En 1937, dans un pays encore marqué par la crise économique, Mark Sandrich réalisa l’un des classiques de la comédie musicale américaine, Shall We Dance ? Le couple mythique Fred Astaire-Ginger Rogers y excellait.
En 1996, alors que la morosité économique envahit le pays, Masyuki Suo réalise un remake plein de fraîcheur qui est aussi un vrai révélateur des mutations de la société japonaise.
Une femme, une fille, un logement en banlieue et un travail de bureau en ville, Shohei Sugiyama, magnifiquement interprété par Koji Yakuso, vit une existence tranquille mais morne.
Pour bouleverser cela, Suo utilise une figure narrative classique du cinéma américain puis européen : une femme qui apparaît à une fenêtre. Mais quand dans le cinéma occidental la belle énigmatique se révèle ordinairement être une femme fatale qui deviendra une obsession pour l’homme et mettra son existence en péril, Suo en fait simplement un élément charnière qui aidera l’homme à se révéler à lui-même.

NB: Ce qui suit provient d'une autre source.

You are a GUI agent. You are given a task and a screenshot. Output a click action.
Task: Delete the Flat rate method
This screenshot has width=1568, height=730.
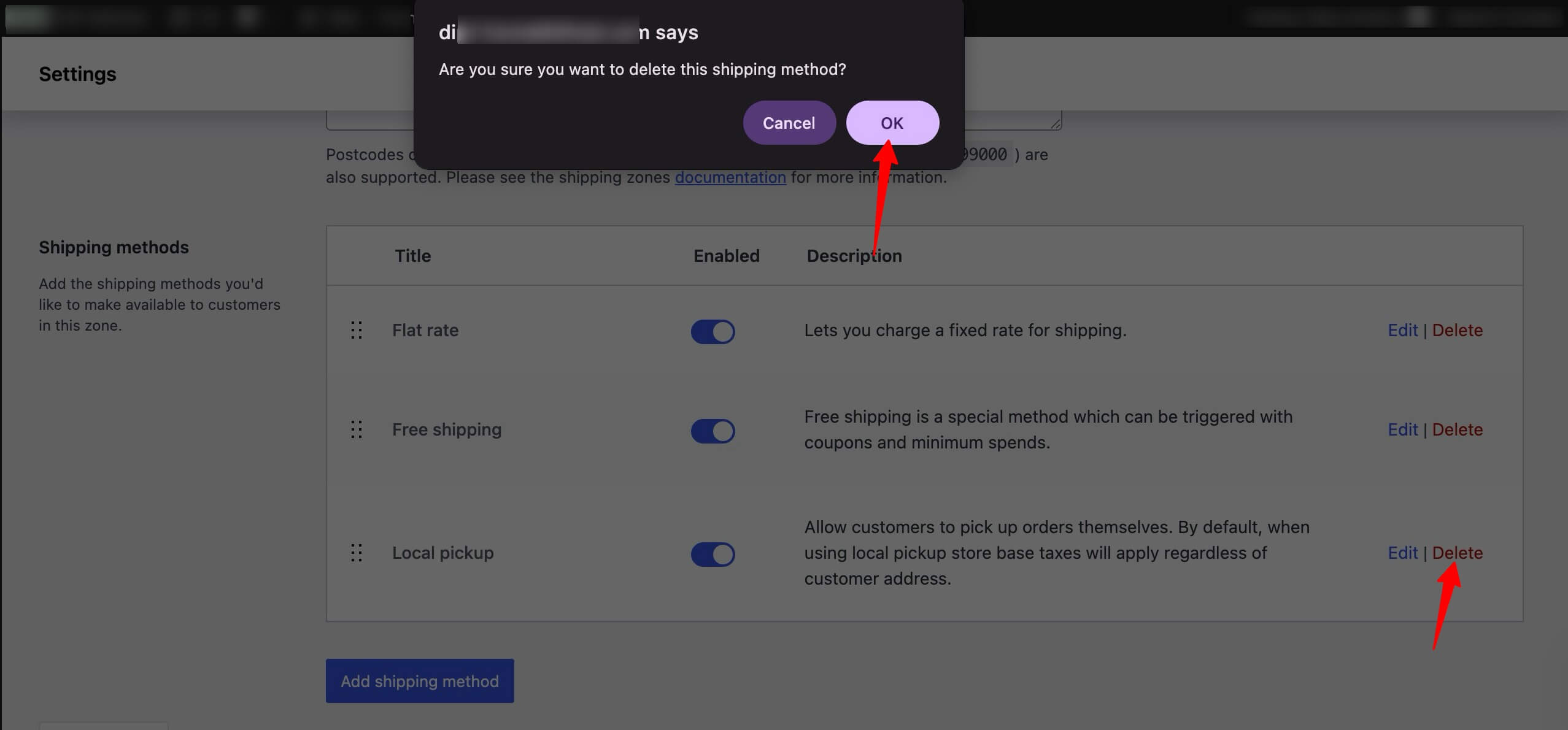click(1458, 330)
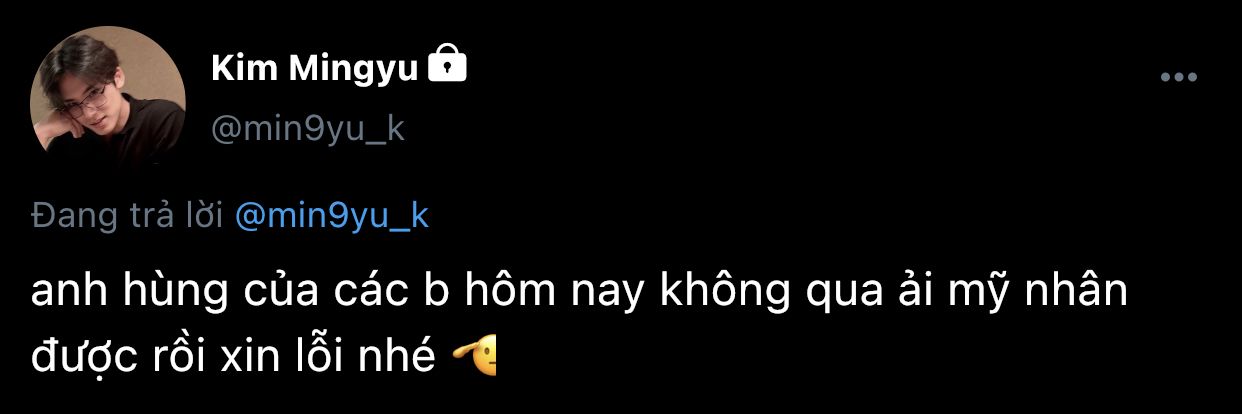Click the gray @min9yu_k handle under the name
This screenshot has width=1242, height=414.
click(x=309, y=128)

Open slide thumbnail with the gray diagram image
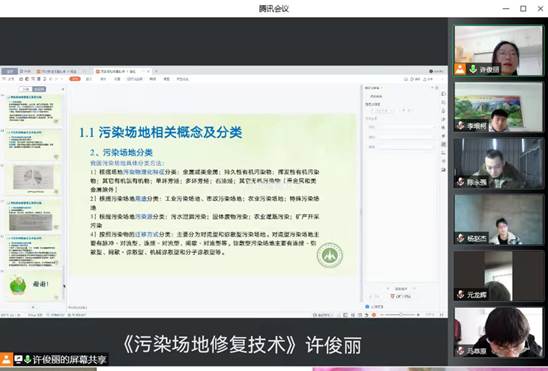33,179
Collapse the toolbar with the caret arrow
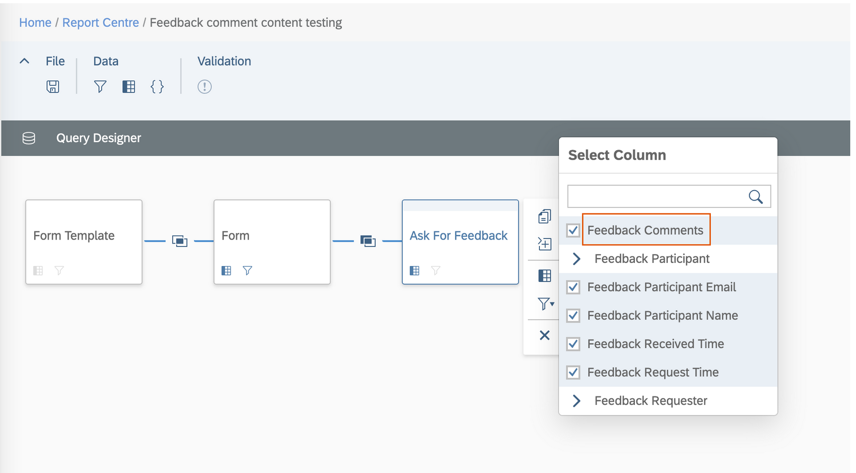The height and width of the screenshot is (473, 856). click(25, 61)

Mais revenons à notre fenêtre. Une fenêtre récurrente puisque le train de banlieue de notre héros passe devant chaque jour. C’est celle d’un studio de danse, au dernier étage. Et la femme à la fenêtre, c’est la prof, Mai.
Au Japon, danser en public est considéré comme inconvenant, et notre homme devra donc pour la rencontrer s’inscrire à un cours pour débutant, franchir à la fois des limites morales et sa norme personnelle. Intelligemment, Masayuki Suo ne transforme pas le film en une banale romance, notre homme se prend un vent magnifique. Si son mariage se trouve menacé, c’est surtout parce que sa femme engage un détective pour le faire suivre.
Mais en montrant la façon dont notre se prend au jeu, le réalisateur japonais montre en finesse l’évolution de la société nippone, et la subtilité du film est d’utiliser le remake pour montrer ce glissement vers l’occident tout en nous faisant vivre la crise de la quarantaine de cet homme qui, à l’image de la société qui l’entoure, découvre que le labeur n’est pas la seule valeur et que la sensualité est une des raisons de vivre.
Et comme Sui développe à la fois des traits comiques liés à l’absurde du quotidien, le film se révèle à la fois fort intéressant à suivre, touchant et riche d’enseignements.